O Pix acaba de ganhar o maior nível de proteção de marca que existe no Brasil. A conquista do status de 'alto renome' junto ao Instituto Nacional da Propriedade Industrial (INPI) significa que nenhuma empresa, produto ou serviço poderá usar o nome ou a identidade visual do sistema de pagamentos criado pelo Banco Central — em qualquer setor da economia, não só no financeiro. Na prática, é o tipo de escudo que marcas como Coca-Cola e Google têm. Agora o Pix tem também.
O que é esse tal de 'alto renome'?
No Brasil, o registro de marca comum protege um nome dentro do seu próprio segmento. Ou seja, sem esse status especial, uma loja de roupas poderia, em teoria, lançar um produto chamado 'Pix' sem infringir nada — porque estaria num setor diferente do financeiro. Com o reconhecimento de alto renome, isso passa a ser proibido em qualquer área. É uma proteção cruzada, que cobre todos os mercados de uma vez.
Não é qualquer marca que chega lá. O INPI exige comprovação de que o nome é amplamente conhecido pela população brasileira, que tem presença consolidada e relevância cultural. O Pix, lançado em novembro de 2020, chegou a esse patamar em tempo recorde: hoje, segundo o Banco Central, o sistema processa mais de 60 milhões de transações por dia e é usado por mais de 150 milhões de pessoas.
Por que o Banco Central correu atrás disso?
Desde que o Pix explodiu em popularidade, surgiram tentativas de explorar o nome da marca para aplicar golpes. Páginas falsas, aplicativos clonados, empresas de fachada usando o nome para parecer legítimas. Quanto mais famoso o Pix ficava, mais atraente ele se tornava como isca para fraudes.
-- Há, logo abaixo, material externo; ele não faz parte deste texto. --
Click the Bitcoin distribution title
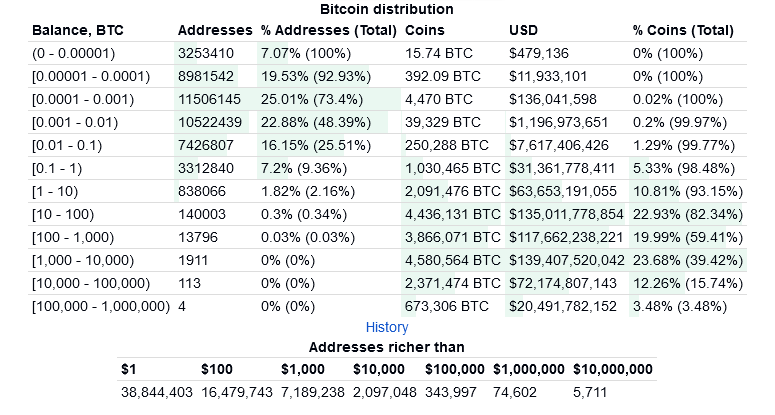The width and height of the screenshot is (775, 415). (x=387, y=9)
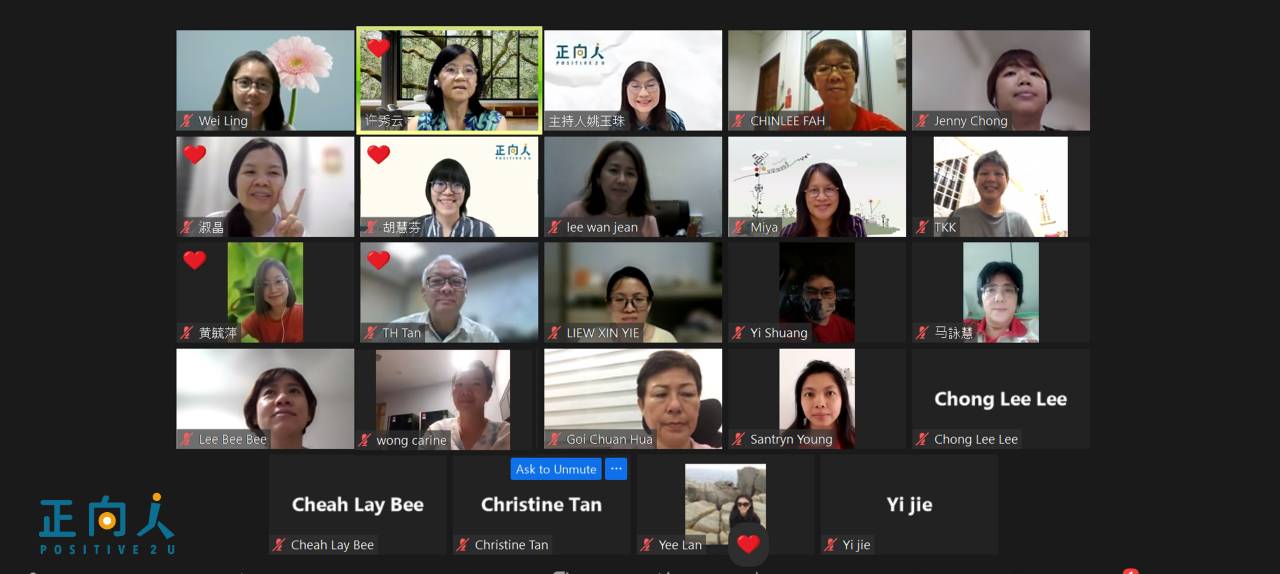
Task: Click the heart reaction on 许秀云's video
Action: click(378, 48)
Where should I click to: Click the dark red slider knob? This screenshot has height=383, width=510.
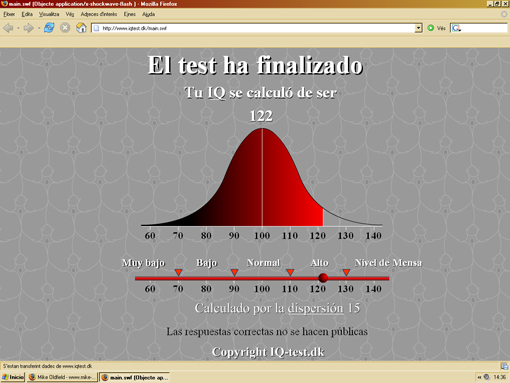[323, 278]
Com o status de alto renome, qualquer uso não autorizado do nome ou da identidade visual do Pix pode ser contestado judicialmente com mais força e velocidade. Advogados e especialistas em propriedade intelectual, segundo a InfoMoney, apontam que a blindagem facilita ações de retirada de conteúdo fraudulento do ar e aumenta o peso legal em casos de uso indevido da marca.
Tem também um componente de reputação. O Banco Central quer que o Pix continue sendo associado a confiança e segurança. Se qualquer empresa pudesse usar o nome livremente, a percepção pública do sistema poderia se deteriorar com o tempo.
Como chegamos até aqui
O Pix foi lançado pelo Banco Central em novembro de 2020, no meio da pandemia, num momento em que o Brasil precisava urgentemente de soluções digitais para movimentar dinheiro sem depender de filas de banco ou de maquininhas de cartão. Em menos de dois anos, ultrapassou o número de transações via TED e DOC combinadas. Em menos de quatro, se tornou o meio de pagamento mais popular do país, superando até o cartão de débito em volume.
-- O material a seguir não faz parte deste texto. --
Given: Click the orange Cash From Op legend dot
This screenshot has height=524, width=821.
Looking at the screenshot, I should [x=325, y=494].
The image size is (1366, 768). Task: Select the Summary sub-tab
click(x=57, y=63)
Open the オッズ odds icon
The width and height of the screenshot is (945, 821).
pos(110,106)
Esse crescimento sem precedentes é justamente o que sustenta o pedido de alto renome. Não existe critério subjetivo aqui: o INPI olha dados reais de penetração e reconhecimento. E os números do Pix são difíceis de contestar.
O que muda no seu dia a dia
Pra quem usa o Pix pra pagar o aluguel, dividir a conta do restaurante ou receber o salário, a mudança mais imediata é indireta: com proteção jurídica mais robusta, fica mais difícil para golpistas utilizarem o nome do sistema para enganar pessoas. Aquelas mensagens do tipo 'clique aqui para liberar seu Pix' ou aplicativos falsos que imitam a identidade visual do sistema ficam mais expostos a medidas legais rápidas.
Também vale ficar de olho nos próximos passos do Banco Central para o Pix. O sistema ainda deve ganhar novas funcionalidades em breve, como o Pix por aproximação (semelhante ao pagamento por NFC do cartão) e melhorias no Pix Automático, modalidade de débito recorrente. Com a marca mais protegida, a tendência é que essas novidades cheguem com uma comunicação oficial mais clara — e mais difícil de ser imitada por fraudes.
O Pix virou, de fato, infraestrutura do país. E agora tem a proteção jurídica que essa posição exige.